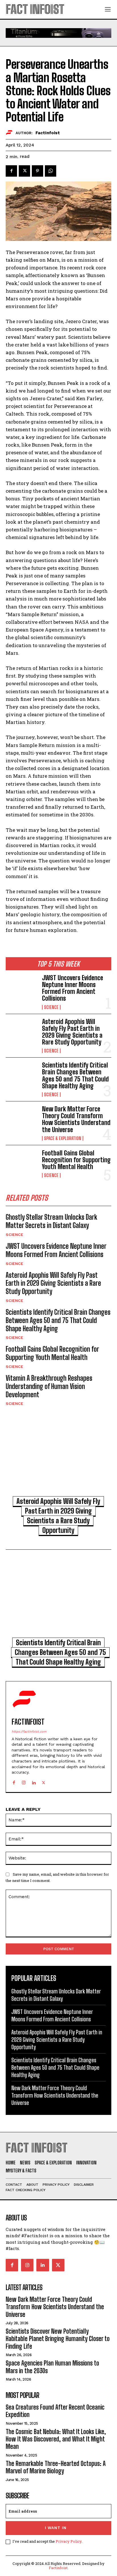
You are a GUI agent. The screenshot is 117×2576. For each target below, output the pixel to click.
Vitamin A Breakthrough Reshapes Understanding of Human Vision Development (49, 1386)
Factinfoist (58, 2567)
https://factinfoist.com (29, 1731)
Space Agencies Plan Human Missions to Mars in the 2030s (52, 2366)
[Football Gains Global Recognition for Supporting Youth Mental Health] (21, 1163)
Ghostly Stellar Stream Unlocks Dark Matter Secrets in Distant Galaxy (51, 1221)
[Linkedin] (34, 1781)
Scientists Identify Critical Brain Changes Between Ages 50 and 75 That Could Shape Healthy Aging (75, 1075)
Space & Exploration (62, 1138)
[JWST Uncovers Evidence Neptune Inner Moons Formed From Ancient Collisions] (21, 989)
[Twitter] (24, 171)
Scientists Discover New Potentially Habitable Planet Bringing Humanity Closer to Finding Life (58, 2338)
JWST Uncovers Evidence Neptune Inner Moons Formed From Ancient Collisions (72, 988)
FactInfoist (47, 132)
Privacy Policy (69, 2541)
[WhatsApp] (50, 171)
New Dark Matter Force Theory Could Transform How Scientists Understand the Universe (76, 1119)
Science (51, 1007)
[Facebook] (11, 171)
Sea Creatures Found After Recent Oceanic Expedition (55, 2410)
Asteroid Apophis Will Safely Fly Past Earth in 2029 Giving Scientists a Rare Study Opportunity (72, 1032)
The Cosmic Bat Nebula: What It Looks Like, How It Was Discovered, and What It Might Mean (56, 2439)
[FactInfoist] (11, 132)
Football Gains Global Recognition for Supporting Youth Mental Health (76, 1160)
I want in (55, 2528)
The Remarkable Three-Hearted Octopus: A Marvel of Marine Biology (56, 2467)
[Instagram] (24, 1781)
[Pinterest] (37, 171)
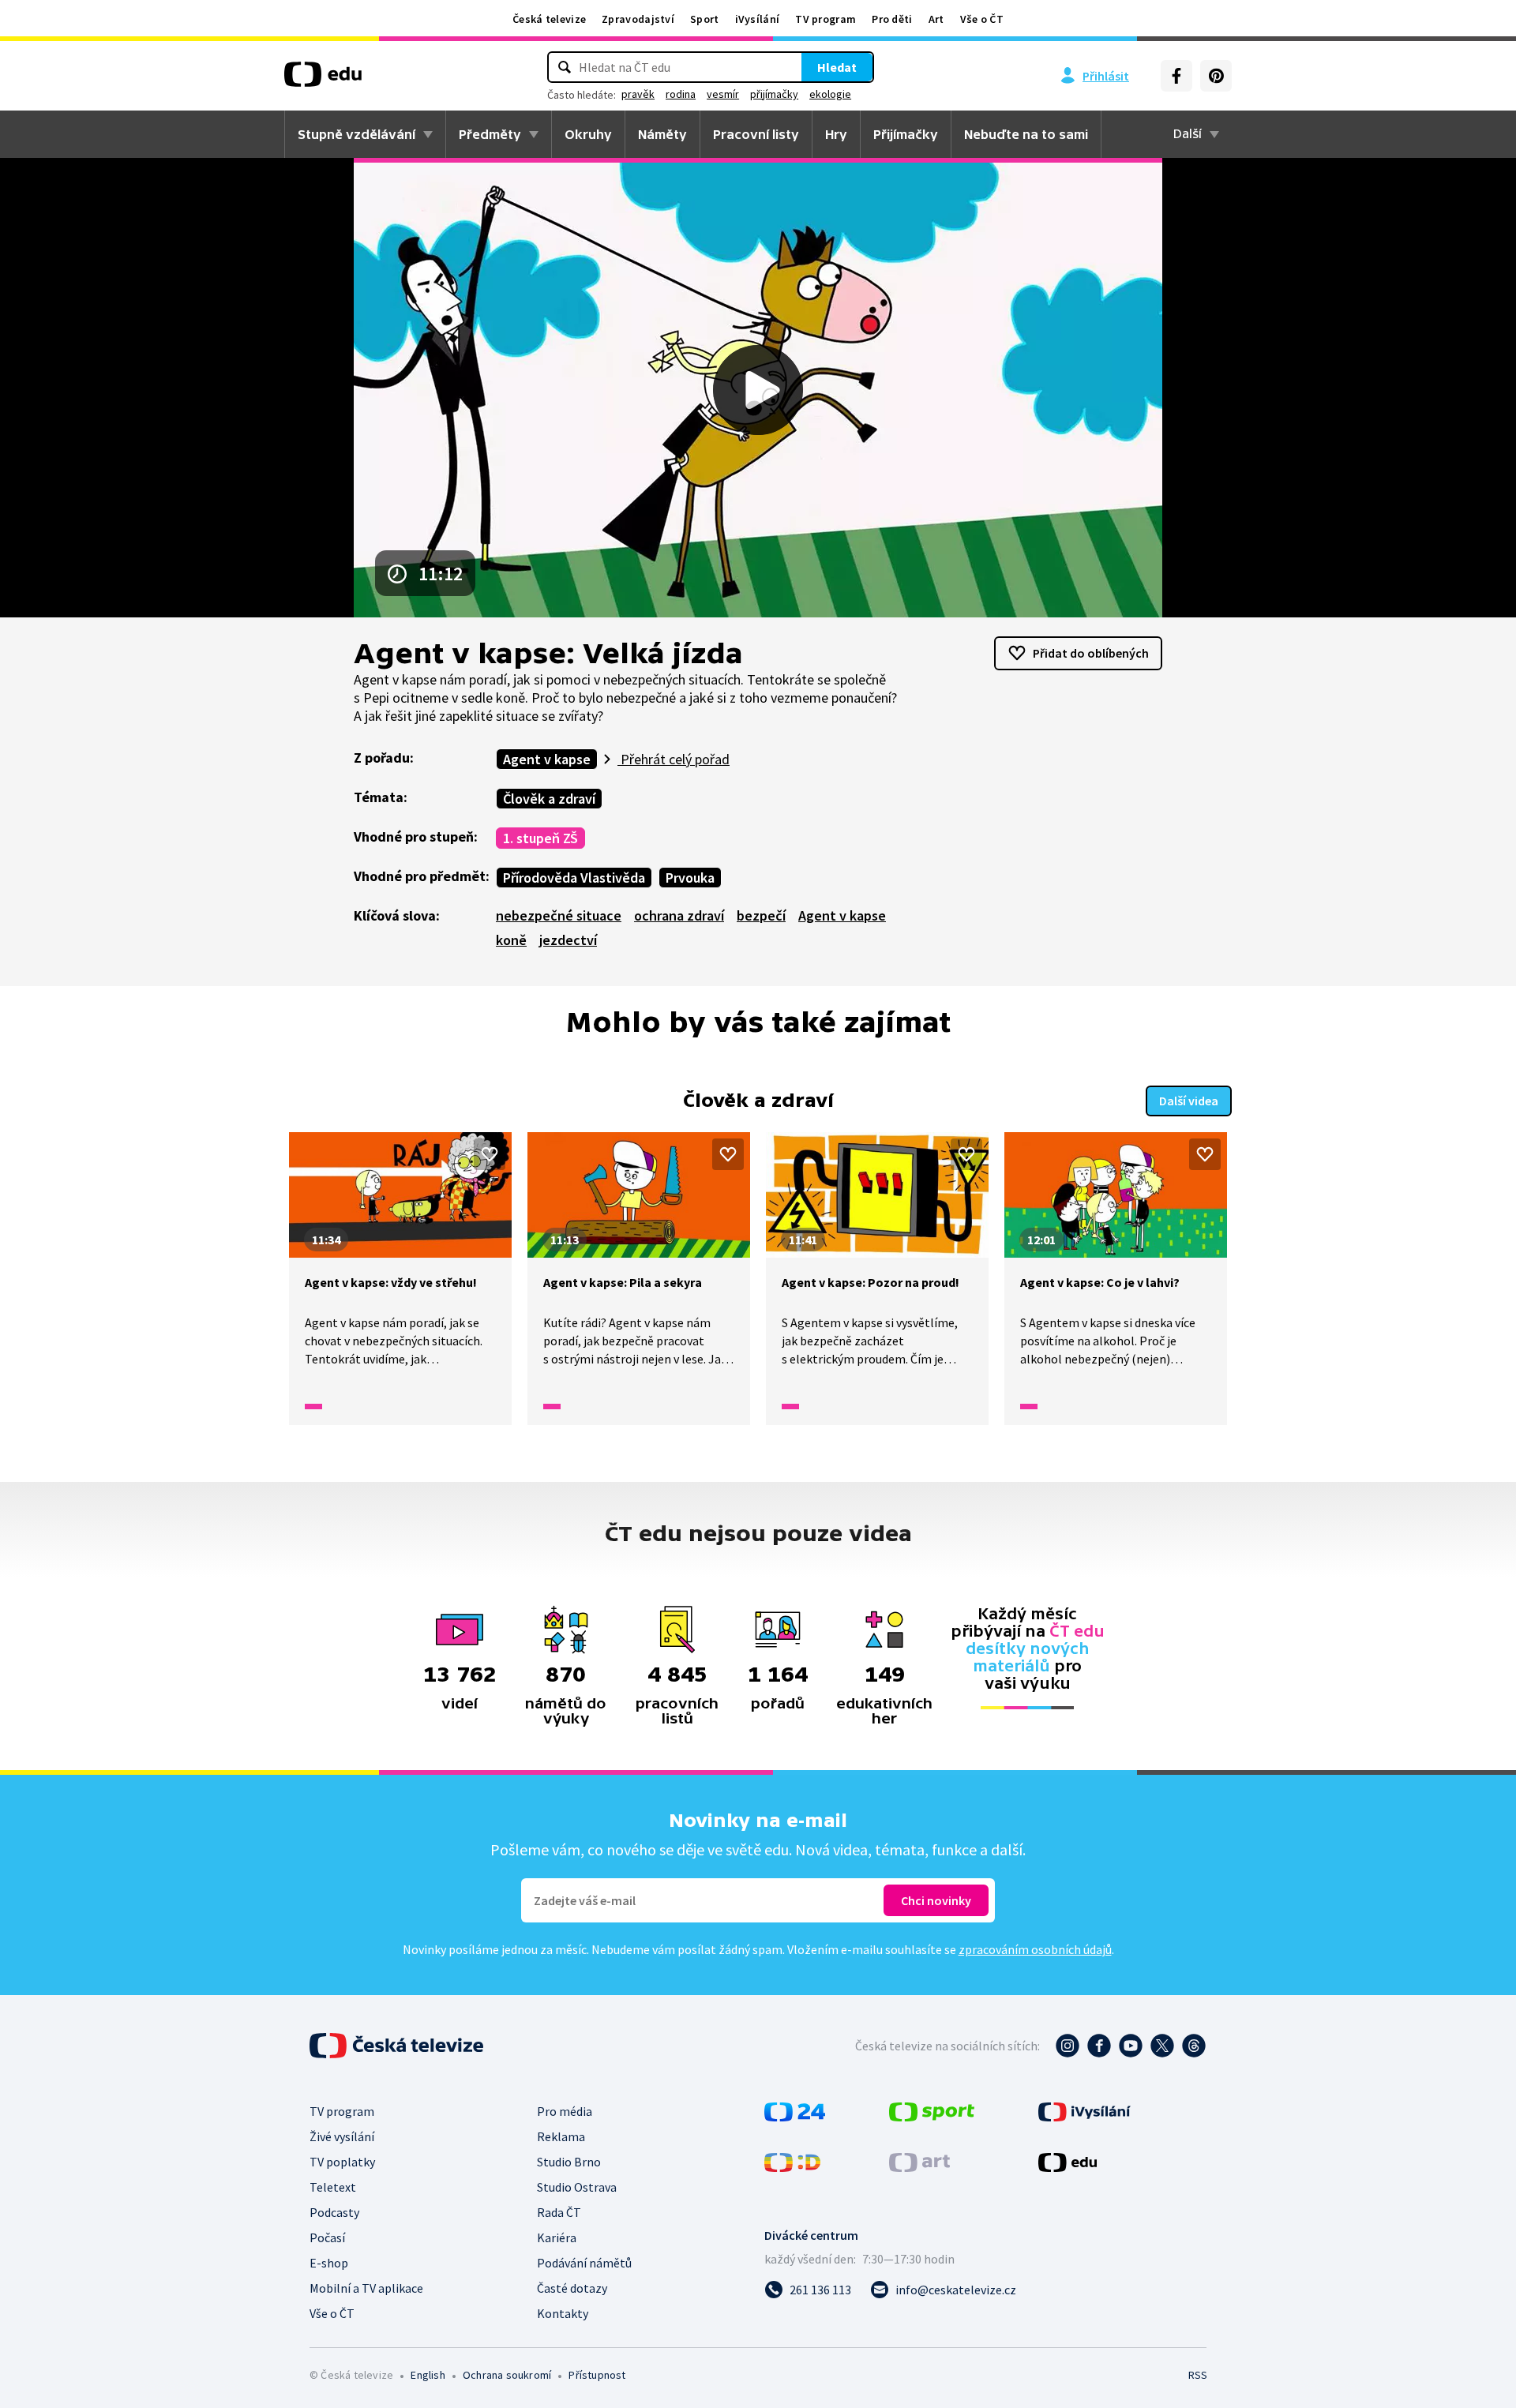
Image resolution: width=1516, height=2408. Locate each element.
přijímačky (774, 94)
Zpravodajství (638, 19)
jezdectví (568, 940)
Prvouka (690, 877)
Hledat (837, 67)
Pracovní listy (756, 134)
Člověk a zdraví (549, 799)
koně (511, 940)
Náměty (662, 134)
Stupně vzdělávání (356, 134)
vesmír (723, 94)
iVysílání (757, 19)
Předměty (490, 134)
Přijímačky (905, 134)
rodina (681, 94)
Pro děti (892, 19)
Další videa (1188, 1100)
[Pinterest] (1216, 76)
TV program (825, 19)
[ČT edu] (323, 80)
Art (936, 19)
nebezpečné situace (558, 915)
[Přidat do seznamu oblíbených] (489, 1154)
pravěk (638, 94)
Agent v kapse (547, 759)
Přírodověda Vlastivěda (574, 877)
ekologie (830, 94)
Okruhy (588, 134)
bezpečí (761, 915)
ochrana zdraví (679, 915)
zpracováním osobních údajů (1035, 1949)
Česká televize (549, 19)
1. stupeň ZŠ (540, 838)
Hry (836, 134)
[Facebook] (1176, 76)
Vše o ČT (982, 19)
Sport (704, 19)
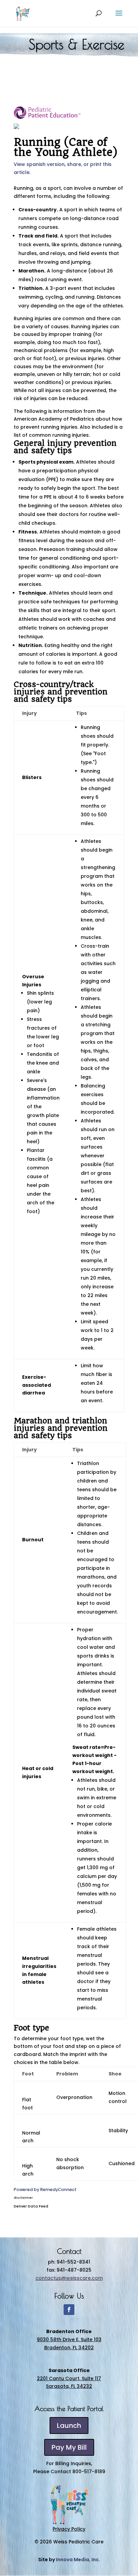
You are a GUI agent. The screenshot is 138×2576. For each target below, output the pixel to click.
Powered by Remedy (45, 2189)
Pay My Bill (69, 2447)
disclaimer (23, 2198)
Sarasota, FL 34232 (69, 2386)
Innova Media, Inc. (78, 2559)
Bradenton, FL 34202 (69, 2347)
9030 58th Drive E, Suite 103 (69, 2339)
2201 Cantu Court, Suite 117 (69, 2378)
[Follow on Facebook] (69, 2309)
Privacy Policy (69, 2529)
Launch (69, 2425)
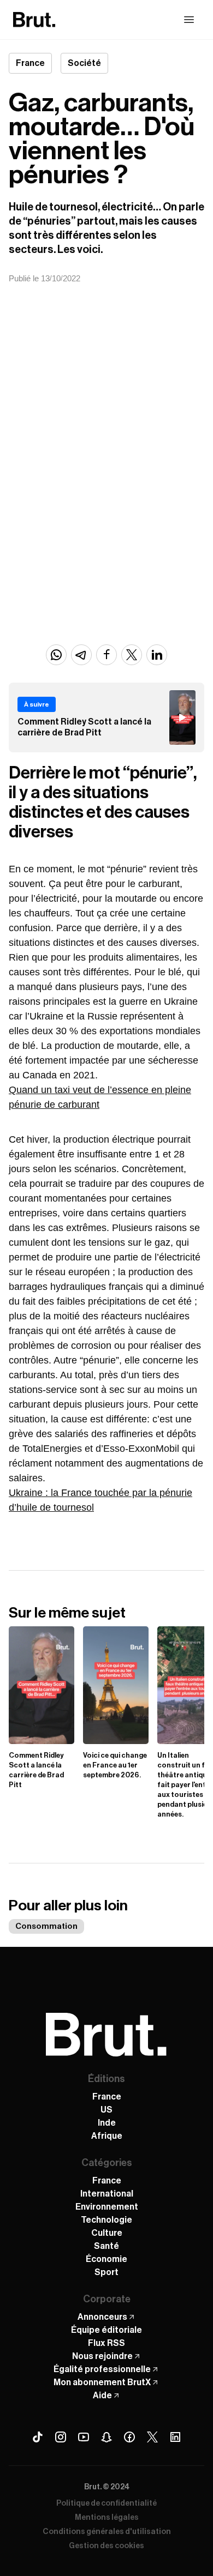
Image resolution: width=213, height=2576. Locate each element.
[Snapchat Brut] (106, 2437)
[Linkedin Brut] (175, 2437)
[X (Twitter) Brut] (152, 2437)
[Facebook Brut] (129, 2437)
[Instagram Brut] (61, 2437)
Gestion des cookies (106, 2546)
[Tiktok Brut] (38, 2437)
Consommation (46, 1926)
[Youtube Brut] (83, 2437)
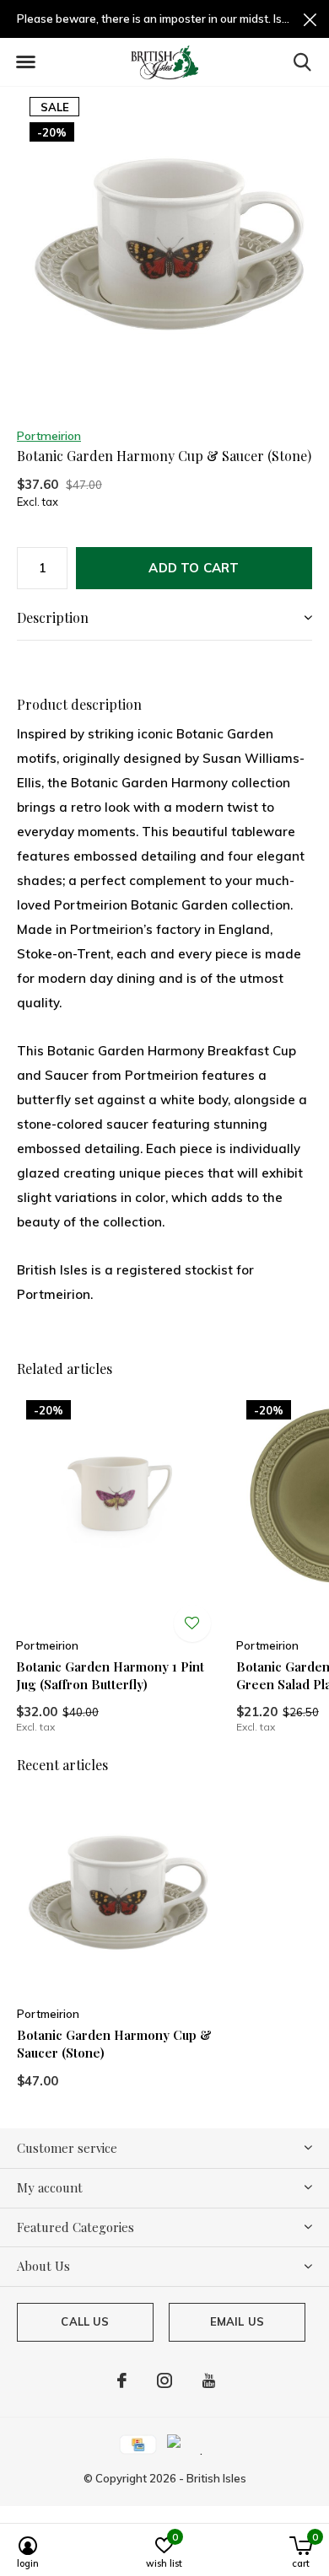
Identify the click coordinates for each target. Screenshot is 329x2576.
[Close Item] (310, 19)
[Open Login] (192, 1623)
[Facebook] (122, 2380)
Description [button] (53, 617)
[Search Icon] (302, 61)
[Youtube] (208, 2380)
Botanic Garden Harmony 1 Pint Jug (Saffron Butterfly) (110, 1675)
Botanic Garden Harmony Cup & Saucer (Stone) (114, 2043)
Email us (237, 2321)
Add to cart (193, 568)
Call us (85, 2321)
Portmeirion (49, 435)
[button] (25, 62)
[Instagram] (164, 2380)
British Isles (216, 2478)
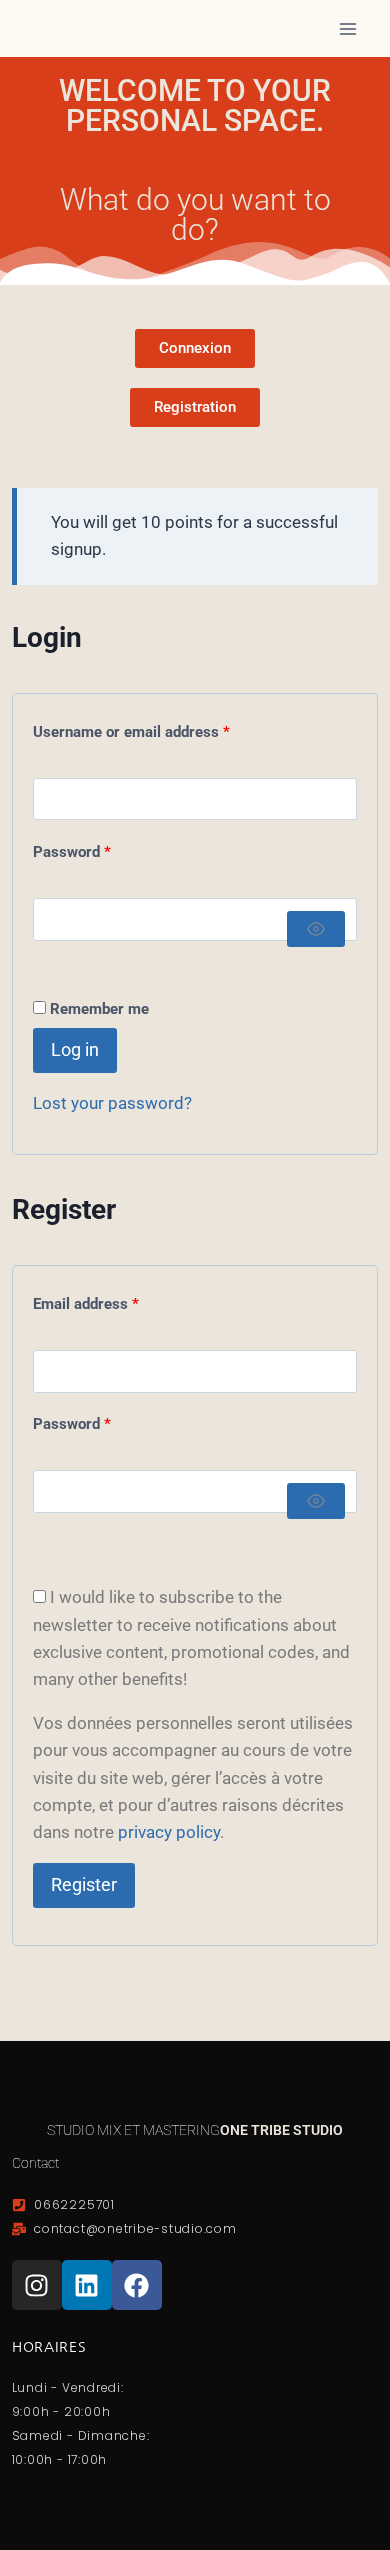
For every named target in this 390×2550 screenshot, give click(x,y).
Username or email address (161, 727)
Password (101, 847)
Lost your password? (112, 1103)
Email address (115, 1299)
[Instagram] (37, 2285)
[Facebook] (137, 2285)
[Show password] (316, 929)
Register (84, 1884)
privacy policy (169, 1832)
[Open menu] (347, 28)
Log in (75, 1049)
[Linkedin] (87, 2285)
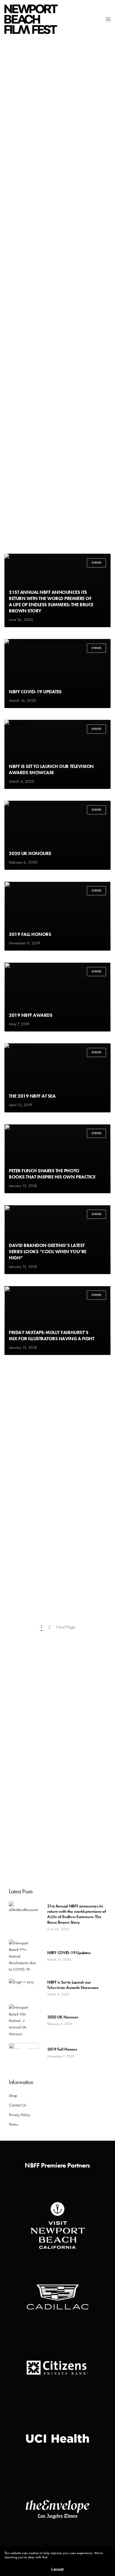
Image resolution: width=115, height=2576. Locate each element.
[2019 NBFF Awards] (57, 997)
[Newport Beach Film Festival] (31, 19)
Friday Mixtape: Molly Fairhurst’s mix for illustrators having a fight (51, 1335)
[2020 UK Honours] (57, 835)
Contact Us (17, 2105)
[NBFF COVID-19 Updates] (57, 673)
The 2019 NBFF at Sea (32, 1096)
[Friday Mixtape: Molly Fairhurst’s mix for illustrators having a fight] (57, 1320)
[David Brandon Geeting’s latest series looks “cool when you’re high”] (57, 1239)
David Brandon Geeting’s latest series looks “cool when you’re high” (47, 1252)
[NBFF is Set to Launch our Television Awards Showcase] (57, 754)
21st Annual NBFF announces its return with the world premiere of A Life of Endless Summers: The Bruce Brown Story (51, 601)
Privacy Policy (19, 2114)
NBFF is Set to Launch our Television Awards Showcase (51, 769)
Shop (13, 2095)
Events (96, 563)
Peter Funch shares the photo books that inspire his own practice (52, 1174)
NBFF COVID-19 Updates (35, 691)
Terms (13, 2124)
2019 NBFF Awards (30, 1015)
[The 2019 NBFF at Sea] (57, 1077)
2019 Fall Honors (30, 934)
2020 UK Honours (30, 853)
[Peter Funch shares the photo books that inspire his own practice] (57, 1158)
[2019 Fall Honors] (57, 916)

__PROBLEM REQUIREMENTS__:
Using the material above, reproduce only the lines that run from the line with "Lost your password? (112, 1103)" up to and including the line with "[Newport Beach Film Festival] (31, 19)", exactly, with the pictures dropped.

__WRITTEN ANSWER__:
Lost your password? (112, 1103)
Email address (115, 1299)
[Instagram] (37, 2285)
[Facebook] (137, 2285)
[Show password] (316, 929)
Register (84, 1884)
privacy policy (169, 1832)
[Open menu] (347, 28)
Log in (75, 1049)
[Linkedin] (87, 2285)
Image resolution: width=115, height=2576. Locate each element.
[2019 NBFF Awards] (57, 997)
[Newport Beach Film Festival] (31, 19)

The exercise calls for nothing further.